Ear blockages can be within the outer, middle or inner ears. Impacted wax or swelling due to infection (otitis externa) is usually the cause. Infection is the most common cause for middle ear blockages (otitis media) creating a build-up of fluid which then causes a blockage and subsequent hearing loss. Upper respiratory tract infections or changes in pressure, for instance when diving or travelling by air, can cause sudden pressure in the inner ear which sometimes leads to temporary hearing loss. Meniere’s disease or acoustic neuroma can be responsible for similar symptoms.
Ear Discharge (Otorrhoea)
Discharge from the ear which is usually due to infection of the ear canal (otitis externa) or middle ear (acute or chronic otitis media).
Ear injuries are mainly caused by blows to the ear or head, or sudden, extreme pressure changes. A sudden change to the pressure in the ear canal may lead to the ear drum rupturing and disrupting the ossicles. The landing in an aeroplane can cause severe pain and damage to the ear drum. Even blowing your nose could lead to the rupture of delicate membranes.
Itchy ears is usually due to infection or irritation of the skin lining the external ear canal (otitis externa).
Ear Pain (Otalgia)
Infection, either of the outer or middle ear, is the most common cause of pain in the ears.
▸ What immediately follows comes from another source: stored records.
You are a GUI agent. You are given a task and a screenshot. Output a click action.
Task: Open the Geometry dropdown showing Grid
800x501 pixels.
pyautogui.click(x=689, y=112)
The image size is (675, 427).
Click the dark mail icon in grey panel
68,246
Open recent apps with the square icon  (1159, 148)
However, what may present as ear pain may be referred pain from problems in the jaw which shares the same nerves.
Ear Noise (Tinnitus)
Tinnitus is a constant noise usually only heard by the patient, although in some rare cases the sound can be heard by other people as well. The constant nature of the sound can be distressing to patients although the level, of distress, can vary from patient to patient.
Ear Sensitivity (Hyperacusis)
Increased sound sensitivity is a frequent early symptom of inner ear disease and patients experience a sensitivity which makes normal sounds appear to be abnormally loud.
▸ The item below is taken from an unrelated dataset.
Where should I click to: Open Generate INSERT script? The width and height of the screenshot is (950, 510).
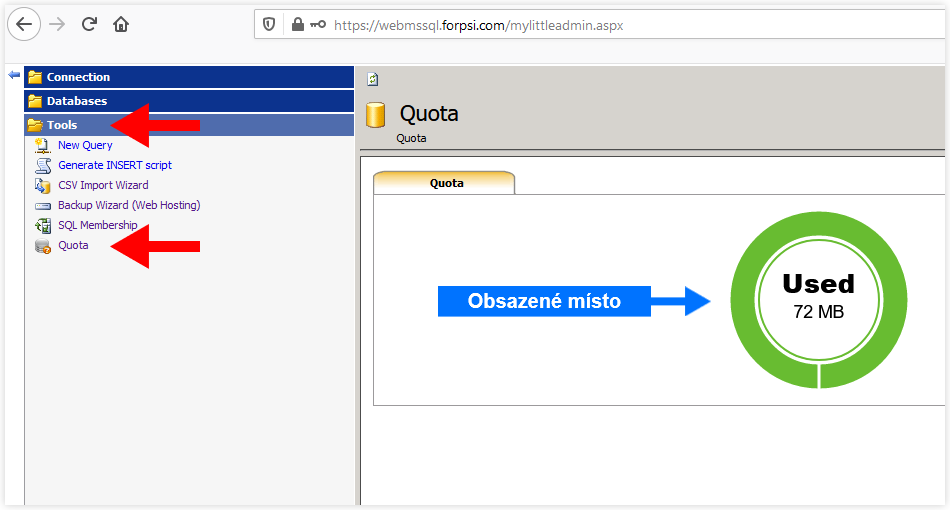pos(115,165)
There are two general types of hearing loss:
Conductive hearing loss is usually due to impacted wax or infection, both of which can be easily treated with medical or surgical treatment.
Sensorineural hearing loss results from damage usually related to aging or can be noise induced. In rare cases, this may be due to an underlying benign tumour (acoustic neuroma). Sensorineural hearing loss is generally permanent, though treatment can sometimes prevent further deterioration of certain conditions.